■ **Отрывок**
· · · ·

И парадокс состоит в том, что у врагов «русской партии», у шестидесятнической интеллигенции, с которой я общался, дружил в стенах «Комсомольской правды» и позже, которой действительно «не было жаль старой России», которая была далека от православия, все же в отношении к русским людям, к тем же жертвам сталинских репрессий, сталинской коллективизации и сталинского раскулачивания, было больше гуманизма и человечности, больше сострадания, чем в душе тех, кто на словах поклонялся православным святыням. И это поразительно. Интеллигентский гуманизм шестидесятников, разбуженный хрущевской оттепелью, по моему глубокому убеждению, нес в себе больше христианства, чем идеология «русской партии», якобы основанная на идеалах православия. И поэтому, честно говоря, я, со студенческих лет «веховец» (во всех доносах, которые на меня писали в КГБ «профессионалы», присутствовало это обвинение меня в преклонении перед Бердяевым), находил чаще общий язык с шестидесятниками, чем с идеологами русской партии. И общим с шестидесятниками у меня было не только желание и ожидание демократических перемен, но и отношение к ценности человеческой жизни. Все дело в том, теперь я это начал понимать, что за моим расхождением с идеологами «русской партии» в отношении к Сталину стоял различный подход к смыслу и ценности человеческой жизни. Конечно, радоваться свету, которым якобы «озарил человечество» ленинский Октябрь, могли только люди, не думающие о судьбе тех, кто сгорел в огне гражданской войны. И у многих шестидесятников отношение к свету ленинского Октября мало чем отличалось от отношения к этому же свету у идеологов «русской партии». Но все же у них, у шестидесятников, по отношению к жертвам сталинских репрессий, в том числе и по отношению к мукам и страданиям коллективизированного русского крестьянства, было много человеколюбия.

· · · ·

■ **Материал**
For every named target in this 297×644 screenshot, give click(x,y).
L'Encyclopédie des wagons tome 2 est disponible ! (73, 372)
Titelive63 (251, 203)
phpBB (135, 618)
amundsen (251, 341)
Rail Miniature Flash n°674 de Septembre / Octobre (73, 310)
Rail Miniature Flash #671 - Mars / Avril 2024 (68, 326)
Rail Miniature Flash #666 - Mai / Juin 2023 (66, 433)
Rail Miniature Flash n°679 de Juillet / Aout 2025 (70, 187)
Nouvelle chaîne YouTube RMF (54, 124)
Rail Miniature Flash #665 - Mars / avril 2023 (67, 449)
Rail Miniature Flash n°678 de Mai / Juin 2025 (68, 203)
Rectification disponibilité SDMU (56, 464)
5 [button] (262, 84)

· · · ·

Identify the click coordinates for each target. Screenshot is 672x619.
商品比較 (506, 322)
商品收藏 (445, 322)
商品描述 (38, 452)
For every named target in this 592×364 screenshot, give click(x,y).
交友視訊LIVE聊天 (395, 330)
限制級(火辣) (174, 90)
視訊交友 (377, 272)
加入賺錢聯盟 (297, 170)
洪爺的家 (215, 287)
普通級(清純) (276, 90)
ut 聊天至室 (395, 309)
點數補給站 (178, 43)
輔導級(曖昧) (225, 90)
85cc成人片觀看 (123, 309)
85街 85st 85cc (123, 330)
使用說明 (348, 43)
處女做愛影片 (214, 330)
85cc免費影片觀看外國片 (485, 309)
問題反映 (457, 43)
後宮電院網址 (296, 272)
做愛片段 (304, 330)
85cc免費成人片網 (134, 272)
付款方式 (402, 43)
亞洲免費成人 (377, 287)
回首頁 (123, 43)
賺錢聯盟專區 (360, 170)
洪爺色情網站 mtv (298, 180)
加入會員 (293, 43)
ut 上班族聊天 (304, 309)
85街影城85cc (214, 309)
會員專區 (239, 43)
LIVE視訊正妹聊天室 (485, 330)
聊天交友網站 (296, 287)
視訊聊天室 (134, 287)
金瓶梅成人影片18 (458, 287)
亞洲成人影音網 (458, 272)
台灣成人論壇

· · · ·

■ **Ваша задача**
Ответьте, пожалуйста: в чём обвиняли автора отрывка во всех доносах, которые на него писали в КГБ? Материал существует отдельно и с отрывком не связан.

■ **Результат задачи**
В преклонении перед Бердяевым.